Moreover, the Court is clothed with inherent jurisdiction to strike out proceedings which are deemed to be an abuse of the process of the Court. Therefore where a party decides to file suit after suit between same parties with the same cause of action with either an intention of vexing or annoying his opponent, and without pursuing the first suit in the production line to its logical conclusion, that action may be construed to amount to an abuse of the process of the Court. In the case of Nairobi HCCC No. 363 of 2009 Stephen Somek Takwenyi & Another vs. David Mbuthia Githare & 2 OthersKimaru, J dealing with the issue of abuse of the process of the Court stated -

“This is a power inherent in the court, but one which should only be used in cases which bring conviction to the mind of the court that it has been deceived. The court has an inherent jurisdiction to preserve the integrity of the judicial process. When the matter is expressed in negative tenor it is said that there is inherent power to prevent abuse of the process of the court. In the civilised legal process it is the machinery used in the courts of law to vindicate a man’s rights or to enforce his duties. It can be used properly but can also be used improperly, and so abused. An instance of this is when it is diverted from its proper purpose, and is used with some ulterior motive for some collateral one or to gain some collateral advantage, which the law does not recognise as a legitimate use of the process. But the circumstances in which abuse of the process can arise are varied and incapable of exhaustive listing. Sometimes it can be shown by the very steps taken and sometimes on the extrinsic evidence only. But if and when it is shown to have happened, it would be wrong to allow the misuse of that process to continue. Rules of court may and usually do provide for its frustration in some instances. Others attract res judicata rule. But apart from and independent of these there is the inherent jurisdiction of every court of justice to prevent an abuse of its process and its duty to intervene and stop the proceedings, or put an end to it”.

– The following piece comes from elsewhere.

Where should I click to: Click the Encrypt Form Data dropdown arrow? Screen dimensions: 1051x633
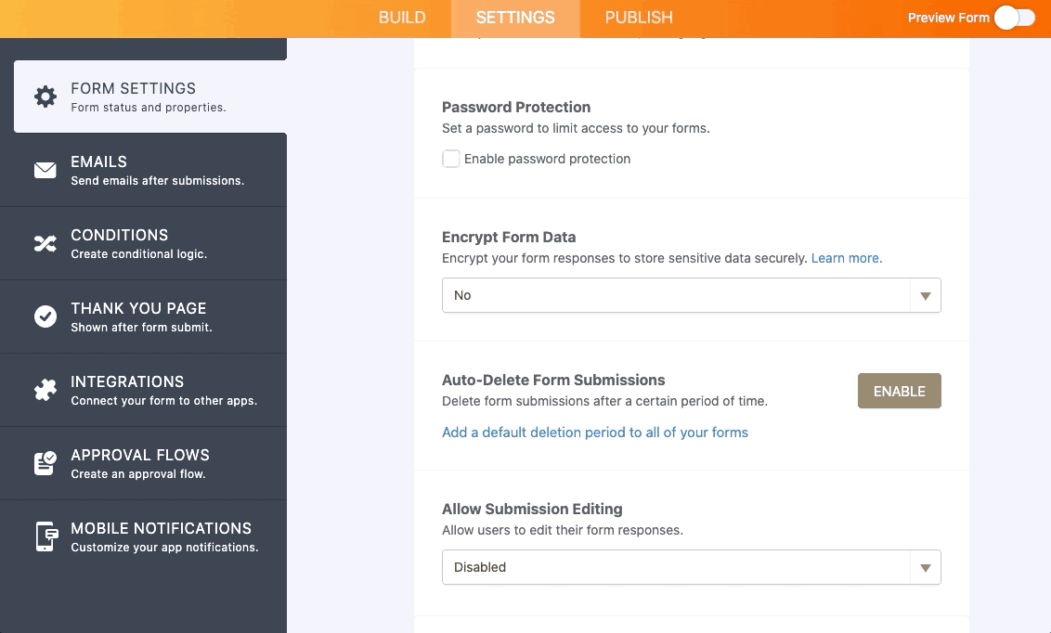pyautogui.click(x=925, y=296)
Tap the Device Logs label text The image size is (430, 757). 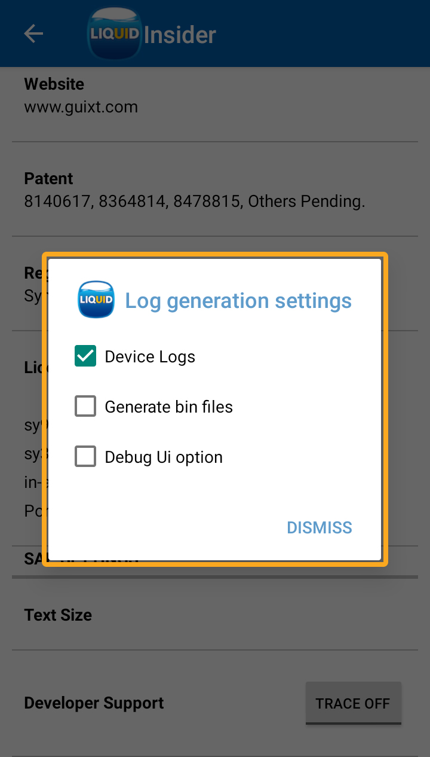[150, 357]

Consequently, to prevent abuse of the court of process where parallel proceedings are had before two different courts with concurrent jurisdiction or before the same court at different times, section 6 of the Civil Procedure Act requires that the latter suit be stayed to allow the hearing and determination of the earlier proceedings.  The filing of a suit before this court while a similar suit between the same parties is pending hearing and determination before a lower court of competent jurisdiction is, clearly, an abuse of court process.  In addition, this court has no jurisdiction to interfere with the exercise of discretion by that court except where the court is clearly wrong or has misdirected itself resulting in a miscarriage of justice.  From the material before the court, it is not possible to determine that the trial court has exercised its discretion wrongly as the suit has not been fully heard and determined on its merits.

I agree with the 2nd Defendant’s contention that the Plaintiff should have preferred an appeal to the orders of the lower court rather than file a fresh suit in this court before determination of the lower court suit.

The Court cannot be said to be apportioning appropriate share of its resources while allotting resources to a matter which properly speaking should be dealt with as one cause but is unnecessarily fragmented into several pieces. This monopolizes the Court’s limited resources. In order to deal with cases expeditiously, this practice should be discouraged. Under section 1A of the Act, a party to civil proceedings or his advocate is under a duty to assist the Court to further the overriding objective and to that effect, participate in the processes of the Court. Such assistance cannot come in form of duplication of causes of action.

I agree with the 2nd Defendant that this suit is caught up by section 6 of the Act. Accordingly, in the exercise of the powers conferred by the said section, I direct that this suit be stayed pending the hearing and determination of Kangundo SPMCC No. 83 of 2015.   Costs in the cause.

Dated, signed and delivered at Nairobi this 23rd day of March, 2016.